• Your assignment: With the first line below as the start and the line containing "Click the Linux" as the end, copy every line between them exactly, ends included.

• Data for review:
········

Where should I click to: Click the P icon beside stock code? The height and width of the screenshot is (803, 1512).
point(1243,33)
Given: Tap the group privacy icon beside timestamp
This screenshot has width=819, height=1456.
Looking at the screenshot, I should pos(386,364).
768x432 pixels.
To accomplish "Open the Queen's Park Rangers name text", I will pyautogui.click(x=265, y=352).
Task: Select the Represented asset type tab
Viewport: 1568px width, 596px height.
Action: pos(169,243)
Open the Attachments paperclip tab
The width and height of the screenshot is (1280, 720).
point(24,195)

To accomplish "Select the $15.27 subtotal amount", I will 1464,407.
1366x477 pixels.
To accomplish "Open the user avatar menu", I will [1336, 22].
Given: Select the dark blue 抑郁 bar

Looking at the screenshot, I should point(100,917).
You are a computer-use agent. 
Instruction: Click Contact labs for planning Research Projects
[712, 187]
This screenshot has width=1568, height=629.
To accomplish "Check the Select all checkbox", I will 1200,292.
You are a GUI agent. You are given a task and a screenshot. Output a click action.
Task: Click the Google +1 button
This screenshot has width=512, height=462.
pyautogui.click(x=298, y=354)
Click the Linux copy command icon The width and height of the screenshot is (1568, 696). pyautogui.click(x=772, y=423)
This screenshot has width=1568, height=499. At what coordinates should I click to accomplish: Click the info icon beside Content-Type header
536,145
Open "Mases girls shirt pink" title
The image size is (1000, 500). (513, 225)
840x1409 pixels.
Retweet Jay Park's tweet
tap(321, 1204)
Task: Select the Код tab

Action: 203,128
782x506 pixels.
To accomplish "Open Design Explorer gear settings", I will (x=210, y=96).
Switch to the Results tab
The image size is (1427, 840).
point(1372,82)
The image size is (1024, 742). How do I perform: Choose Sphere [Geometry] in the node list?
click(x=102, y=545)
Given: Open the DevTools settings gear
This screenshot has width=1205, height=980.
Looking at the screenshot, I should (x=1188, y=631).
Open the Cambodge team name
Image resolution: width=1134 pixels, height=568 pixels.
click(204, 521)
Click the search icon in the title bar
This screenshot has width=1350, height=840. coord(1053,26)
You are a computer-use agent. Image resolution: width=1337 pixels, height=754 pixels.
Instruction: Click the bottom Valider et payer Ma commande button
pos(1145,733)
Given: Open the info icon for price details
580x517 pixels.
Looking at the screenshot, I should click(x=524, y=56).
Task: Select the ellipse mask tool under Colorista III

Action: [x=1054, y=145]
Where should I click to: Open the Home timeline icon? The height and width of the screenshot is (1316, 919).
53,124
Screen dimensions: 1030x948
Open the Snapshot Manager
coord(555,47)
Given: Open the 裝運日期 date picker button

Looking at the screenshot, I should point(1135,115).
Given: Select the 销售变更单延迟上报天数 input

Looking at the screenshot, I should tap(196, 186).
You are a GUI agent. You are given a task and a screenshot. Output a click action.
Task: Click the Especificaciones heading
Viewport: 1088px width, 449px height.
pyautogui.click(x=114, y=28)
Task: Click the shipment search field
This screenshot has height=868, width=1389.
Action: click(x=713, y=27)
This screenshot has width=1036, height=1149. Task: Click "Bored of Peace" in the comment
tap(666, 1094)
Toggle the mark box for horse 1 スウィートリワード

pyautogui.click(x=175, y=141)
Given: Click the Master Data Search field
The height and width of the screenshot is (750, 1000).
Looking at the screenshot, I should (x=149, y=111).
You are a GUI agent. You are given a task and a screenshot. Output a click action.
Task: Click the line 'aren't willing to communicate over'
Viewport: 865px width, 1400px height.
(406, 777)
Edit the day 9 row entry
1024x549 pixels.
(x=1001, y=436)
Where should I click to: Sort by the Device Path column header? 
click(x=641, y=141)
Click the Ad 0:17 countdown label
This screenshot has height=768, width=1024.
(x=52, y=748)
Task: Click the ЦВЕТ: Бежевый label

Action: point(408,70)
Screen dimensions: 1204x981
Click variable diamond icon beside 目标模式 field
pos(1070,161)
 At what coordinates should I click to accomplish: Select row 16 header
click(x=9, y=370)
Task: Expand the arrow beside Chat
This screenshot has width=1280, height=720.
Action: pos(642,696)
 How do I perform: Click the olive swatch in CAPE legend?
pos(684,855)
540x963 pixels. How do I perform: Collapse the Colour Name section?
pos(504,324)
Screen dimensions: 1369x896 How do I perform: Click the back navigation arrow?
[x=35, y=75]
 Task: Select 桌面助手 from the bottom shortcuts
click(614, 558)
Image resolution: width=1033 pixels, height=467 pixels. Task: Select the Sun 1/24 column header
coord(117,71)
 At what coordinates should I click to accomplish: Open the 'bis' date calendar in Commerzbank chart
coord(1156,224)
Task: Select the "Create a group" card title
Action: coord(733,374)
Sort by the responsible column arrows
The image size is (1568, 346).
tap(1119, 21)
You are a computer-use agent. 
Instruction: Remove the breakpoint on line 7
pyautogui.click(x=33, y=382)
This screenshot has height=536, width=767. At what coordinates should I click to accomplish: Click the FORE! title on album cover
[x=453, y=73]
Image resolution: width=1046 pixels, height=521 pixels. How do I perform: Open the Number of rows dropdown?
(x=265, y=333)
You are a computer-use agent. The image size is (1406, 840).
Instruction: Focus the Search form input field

········

• Answer to the exercise:
Where should I click to: Click the P icon beside stock code? The height and width of the screenshot is (803, 1512).
point(1243,33)
Given: Tap the group privacy icon beside timestamp
This screenshot has width=819, height=1456.
Looking at the screenshot, I should pos(386,364).
768x432 pixels.
To accomplish "Open the Queen's Park Rangers name text", I will pyautogui.click(x=265, y=352).
Task: Select the Represented asset type tab
Viewport: 1568px width, 596px height.
Action: pos(169,243)
Open the Attachments paperclip tab
The width and height of the screenshot is (1280, 720).
point(24,195)

To accomplish "Select the $15.27 subtotal amount", I will 1464,407.
1366x477 pixels.
To accomplish "Open the user avatar menu", I will [1336, 22].
Given: Select the dark blue 抑郁 bar

Looking at the screenshot, I should point(100,917).
You are a computer-use agent. 
Instruction: Click Contact labs for planning Research Projects
[712, 187]
This screenshot has width=1568, height=629.
To accomplish "Check the Select all checkbox", I will 1200,292.
You are a GUI agent. You are given a task and a screenshot. Output a click action.
Task: Click the Google +1 button
This screenshot has width=512, height=462.
pyautogui.click(x=298, y=354)
Click the Linux copy command icon The width and height of the screenshot is (1568, 696). pyautogui.click(x=772, y=423)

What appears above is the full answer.